— What you should do —
Copy verbatim the rows below, starting with the line that contains "The width and height of the screenshot is (599, 527)." and ending with the line that contains "pos(219,469)", both lines included.

Saved entries
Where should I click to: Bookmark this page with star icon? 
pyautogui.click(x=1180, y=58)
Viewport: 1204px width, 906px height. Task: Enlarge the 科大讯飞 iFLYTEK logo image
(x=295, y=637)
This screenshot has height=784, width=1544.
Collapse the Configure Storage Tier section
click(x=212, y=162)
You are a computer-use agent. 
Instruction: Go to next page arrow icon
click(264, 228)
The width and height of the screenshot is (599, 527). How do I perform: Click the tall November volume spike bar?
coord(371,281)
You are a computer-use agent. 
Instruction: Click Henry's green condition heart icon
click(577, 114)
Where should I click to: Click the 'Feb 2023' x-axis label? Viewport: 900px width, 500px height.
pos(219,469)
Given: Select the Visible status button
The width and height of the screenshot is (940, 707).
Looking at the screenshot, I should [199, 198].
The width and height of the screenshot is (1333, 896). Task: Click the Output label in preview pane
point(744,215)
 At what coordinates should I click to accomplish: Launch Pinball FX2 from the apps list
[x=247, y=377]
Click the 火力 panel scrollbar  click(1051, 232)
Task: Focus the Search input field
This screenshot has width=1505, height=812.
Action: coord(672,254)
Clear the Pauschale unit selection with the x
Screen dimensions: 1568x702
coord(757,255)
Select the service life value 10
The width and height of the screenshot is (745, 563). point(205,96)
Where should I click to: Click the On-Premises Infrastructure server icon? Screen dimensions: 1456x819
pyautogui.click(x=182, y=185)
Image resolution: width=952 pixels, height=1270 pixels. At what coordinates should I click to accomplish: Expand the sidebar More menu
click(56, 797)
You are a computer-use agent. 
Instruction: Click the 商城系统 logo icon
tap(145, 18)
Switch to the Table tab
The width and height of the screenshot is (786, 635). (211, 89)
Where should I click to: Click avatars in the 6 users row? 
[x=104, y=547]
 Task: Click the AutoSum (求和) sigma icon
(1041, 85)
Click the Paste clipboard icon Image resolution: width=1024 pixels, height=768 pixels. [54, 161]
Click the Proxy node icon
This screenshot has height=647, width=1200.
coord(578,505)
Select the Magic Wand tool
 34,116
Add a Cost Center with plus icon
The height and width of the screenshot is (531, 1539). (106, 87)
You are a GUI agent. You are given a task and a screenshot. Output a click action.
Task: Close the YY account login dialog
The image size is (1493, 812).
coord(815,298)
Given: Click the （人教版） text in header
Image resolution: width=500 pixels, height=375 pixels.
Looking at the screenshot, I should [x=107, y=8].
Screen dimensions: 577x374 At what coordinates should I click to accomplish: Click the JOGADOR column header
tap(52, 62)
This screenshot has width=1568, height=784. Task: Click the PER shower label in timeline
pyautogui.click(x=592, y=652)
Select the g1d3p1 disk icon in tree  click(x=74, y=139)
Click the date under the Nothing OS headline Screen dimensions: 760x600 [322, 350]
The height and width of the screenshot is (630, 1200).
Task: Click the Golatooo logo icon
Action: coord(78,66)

— Solution to this task —
The width and height of the screenshot is (599, 527). How do I perform: Click the tall November volume spike bar?
coord(371,281)
You are a computer-use agent. 
Instruction: Click Henry's green condition heart icon
click(577, 114)
Where should I click to: Click the 'Feb 2023' x-axis label? Viewport: 900px width, 500px height.
pos(219,469)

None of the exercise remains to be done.